Dildeki Tehlike

İslâm Dîni, her türlü emir ve yasaklarıyla insanın iyiliğini ve güzelliğini esas almış ve bu konuda ona birçok kolaylıklar sağlamıştır. Yolda eziyet veren dikeni kaldırmanın mükâfâtından tutun da niyet edip gerçekleştiremediğimiz güzel işlere, karşılaştığımız insanlara selâm verip hâl-hatır sormaya bile mükâfat vaad etmiştir.

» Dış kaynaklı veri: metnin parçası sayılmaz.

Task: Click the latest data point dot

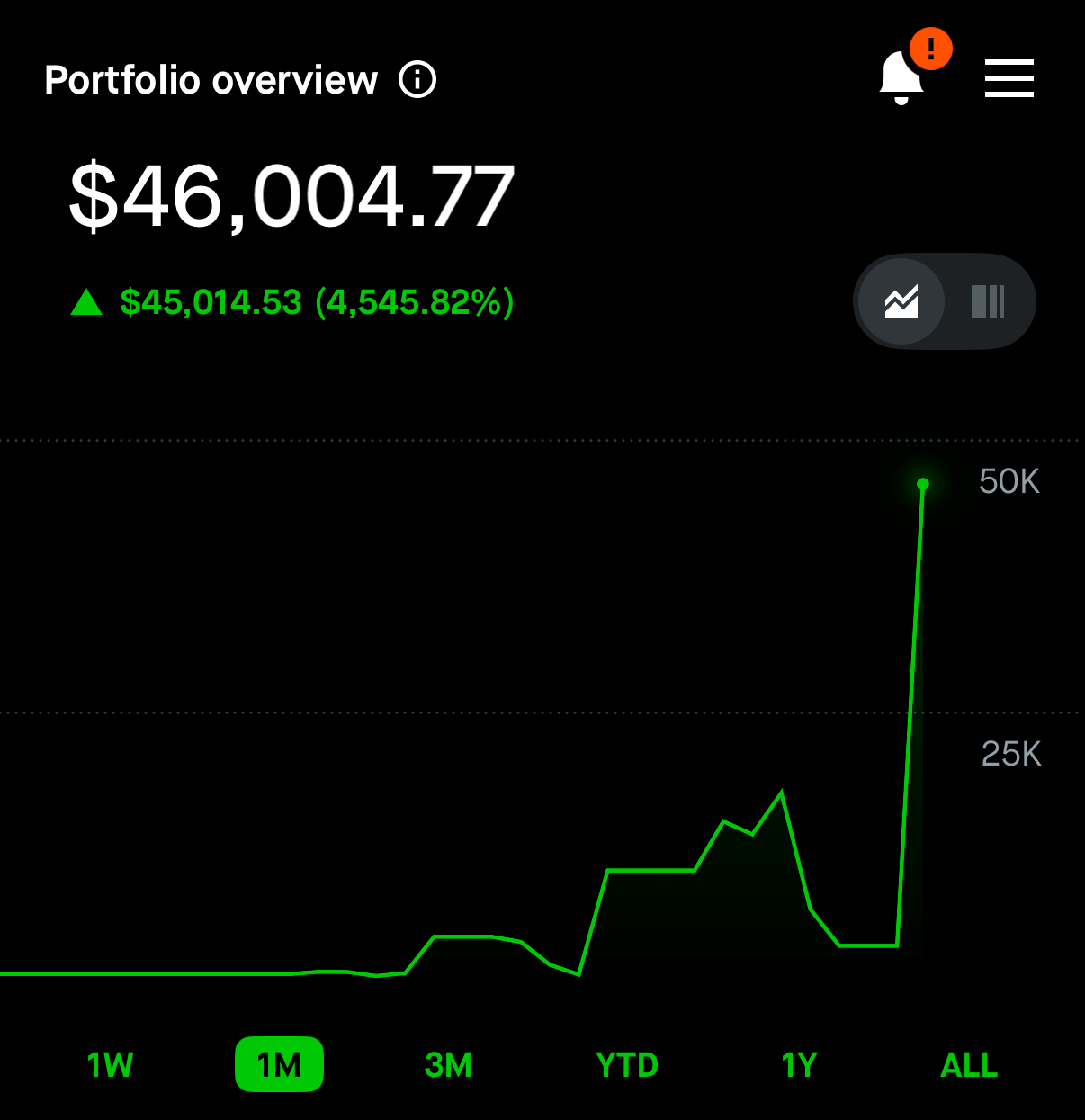Action: click(x=922, y=484)

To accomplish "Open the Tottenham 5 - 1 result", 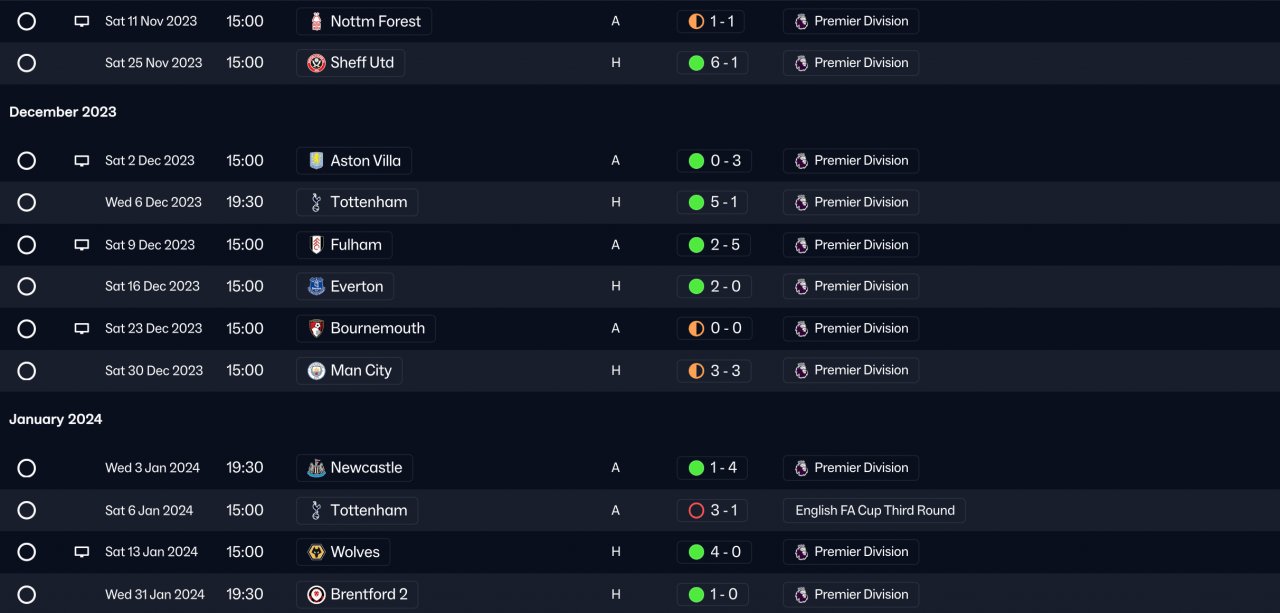I will pyautogui.click(x=714, y=203).
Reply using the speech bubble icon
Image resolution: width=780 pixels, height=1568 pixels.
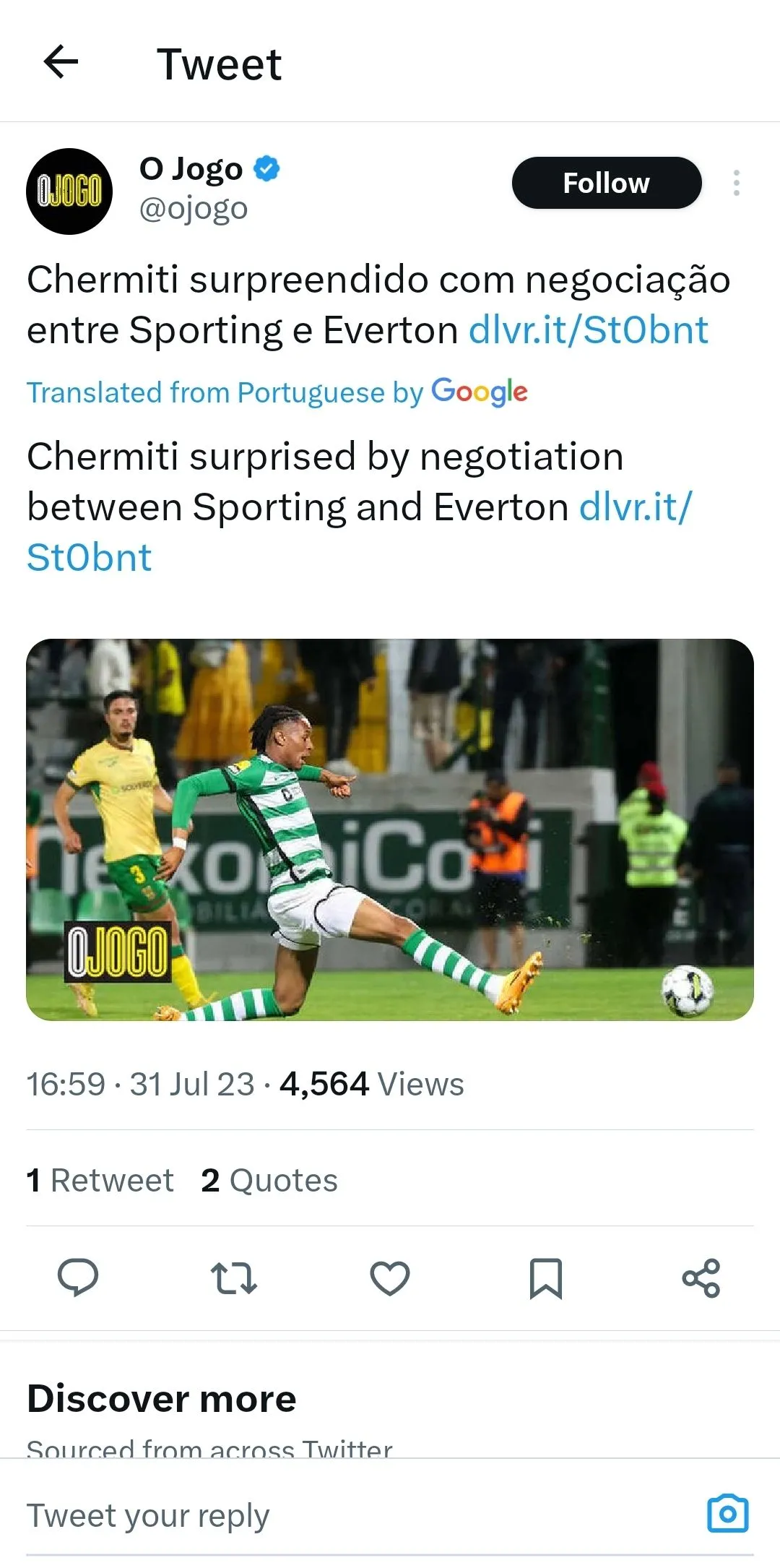tap(78, 1278)
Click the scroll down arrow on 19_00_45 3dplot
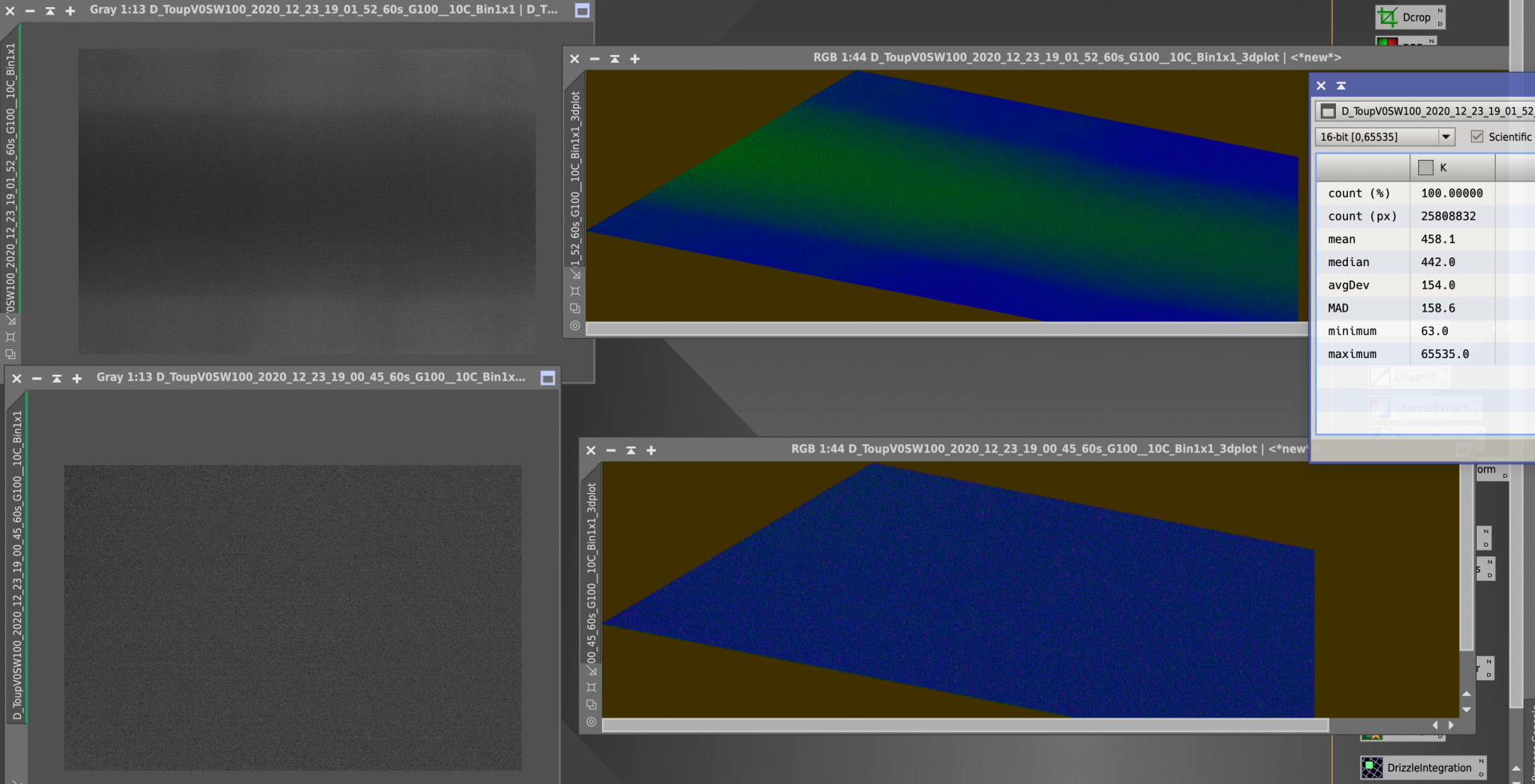1535x784 pixels. point(1466,710)
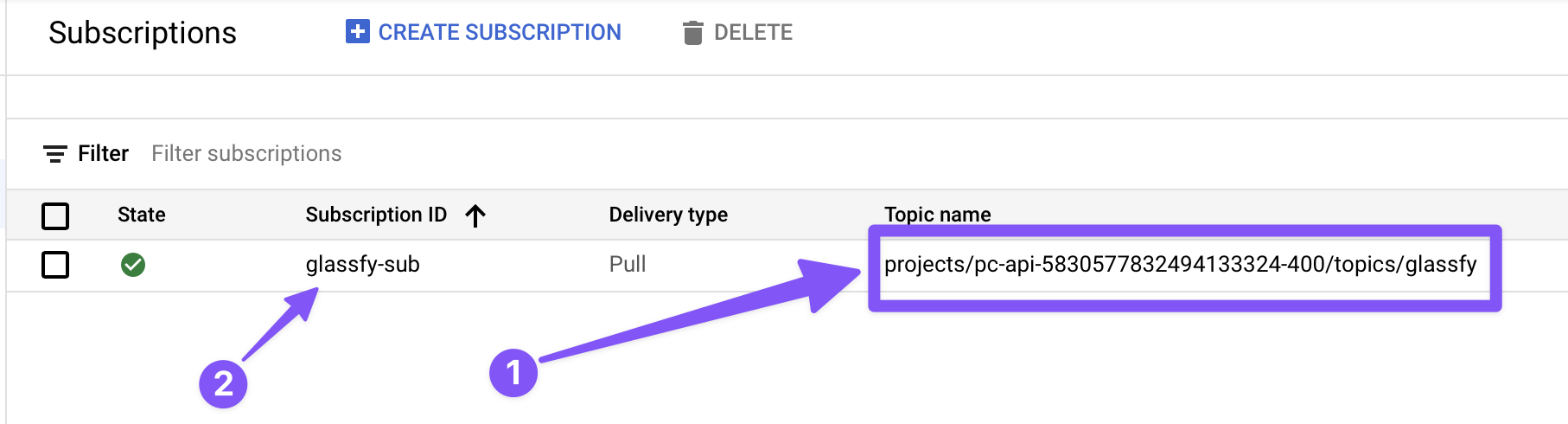Open the glassfy-sub subscription

pos(362,265)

Bunun yanında insanın hem kendi iç dünyasında, hem de sosyal hayatında rahatsızlık doğurabilecek düşünce ve faaliyetlerden uzak durması için de birtakım yasaklar/cezalar belirlemiştir. Özellikle çevremizle iletişim kurmamızı sağlayan ağzımızdan çıkan “söz”e çok dikkat çekmiştir. Zira; Yûnus Emre’nin buyurduğu gibi;

“Söz ola kese savaşı

Söz ola kestire başı,

Söz ola ağulu aşı

Yağ ile bal ede bir söz”

Ağzımızdan bir çırpıda çıkıveren, bazen savaşlar kesen, bazen başlar kestiren söz hakkında Peygamber Efendimiz -sallâllâhu aleyhi ve sellem- de şöyle buyurmuştur;

“Kişi, cennete öylesine yaklaşır ki, cennet ile arasında ancak bir karış mesâfe kalır. Bu durumda bir söz söyler ve bundan dolayı cennetten, buradan San’a’ya[1] kadar bir mesâfe uzaklaştırılır.” (Ahmed bin Hanbel, el-Müsned, 4/64)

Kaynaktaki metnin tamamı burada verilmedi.